Arizona coronavirus cases reach 21 after 2nd reported in Navajo County
PHOENIX – Arizona’s health department reported three new positive tests for the COVID-19 coronavirus on Tuesday, including the first in Navajo County.
Navajo Nation President Jonathan Nez also reported a second case and fourth of the day, although it hasn’t been confirmed by the state.
The state’s outbreak total only increased by three, to 21, because a previously diagnosed test in in the Phoenix area was determined to be negative.
Maricopa County has updated its case count numbers. Please see the update statement. For updated information, please see https://t.co/RiHT3fzw1K or https://t.co/XU8uT6CVbF for Spanish. pic.twitter.com/2puEhUWvPw
— Public Health (@Maricopahealth) March 17, 2020
The AZDHS has been providing daily online updates on test results. Tuesday’s report was delayed for several hours after the usual 9 a.m. release because the department needed more time to confirm data.
As with all cases, health officials were working to identify close contacts with the latest patients and making recommendations to prevent further spread.
No details about the patients in Navajo County, which is located in northeastern Arizona, were made available.
Tuesday’s other new cases were both in Maricopa County, a man in his 50s who is in isolation at home and woman in her 60s who is hospitalized.

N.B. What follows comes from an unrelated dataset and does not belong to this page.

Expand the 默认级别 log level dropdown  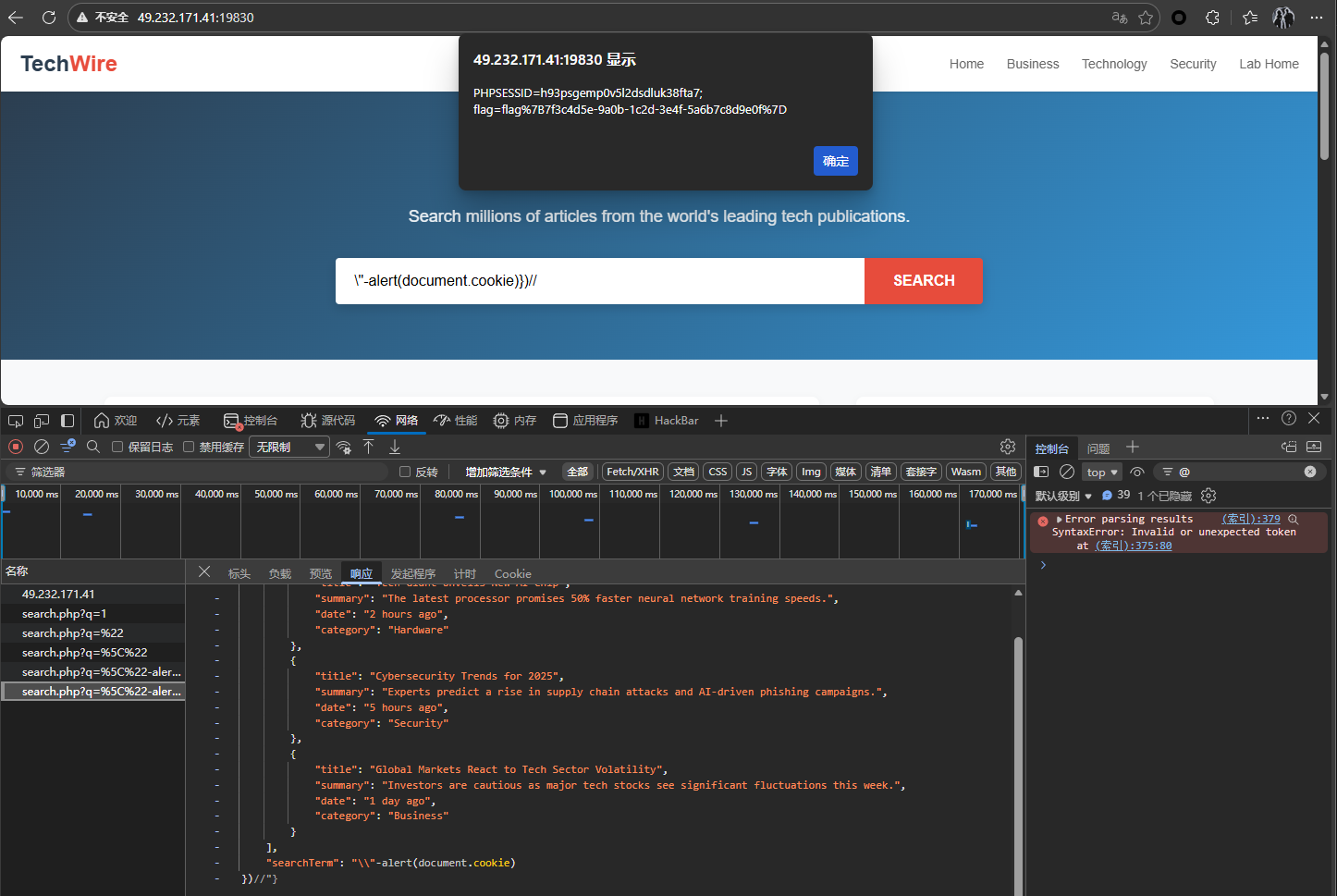1063,496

However, a Phoenix-area man in his 90s who had a presumptive positive test result last week is no longer considered a coronavirus case, the Maricopa County Public Health said.
That puts the metro Phoenix total at nine cases. Pinal County has five, all in one household, Pima County four and Graham County one.

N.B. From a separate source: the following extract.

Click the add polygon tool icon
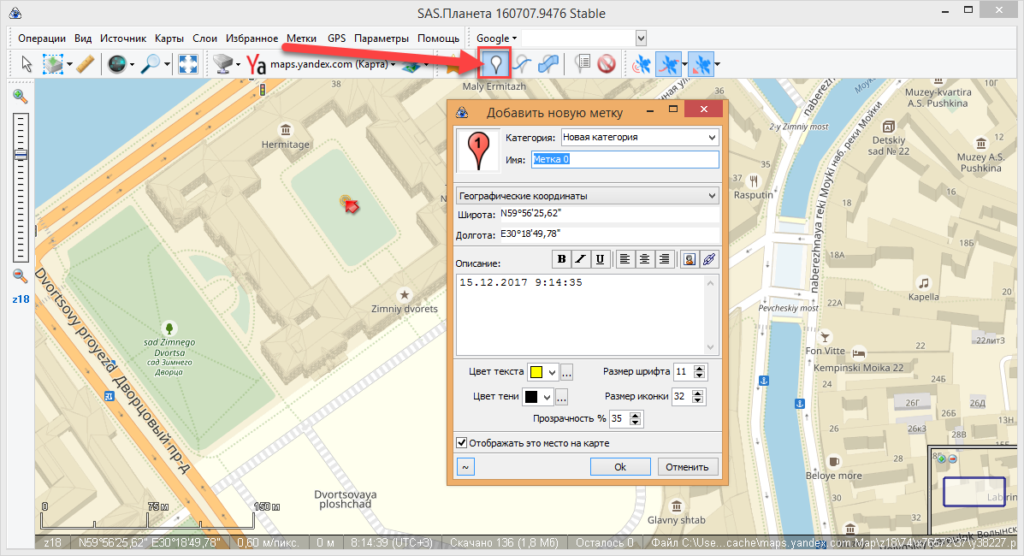The image size is (1024, 556). (548, 65)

The actual number of tests given and pending in Arizona is unknown, because the totals reported by the state don’t include commercial labs.
The reported positive results, however, include all testing. Eight of the 21 positives came from commercial labs.
The new numbers came as activity across Arizona, and nationwide, was being brought to a halt in response to recommendations by federal health leaders in an effort to slow the spread of the virus.
On Tuesday, the Centers for Disease Control and Prevention reported 4,226 total COVID-19 cases nationwide and 71 deaths, an increase of 739 cases and three deaths from the previous day.
It’s unclear whether the increase is the result of testing becoming more readily available or the virus is spreading at an increasing rate.
The World Health Organization reported global outbreak totals of more than 167,000 cases and 13,000 deaths on Monday, when for the first time the total number of cases outside of China (86,438) eclipsed the number in China (81,077), the original epicenter of the outbreak.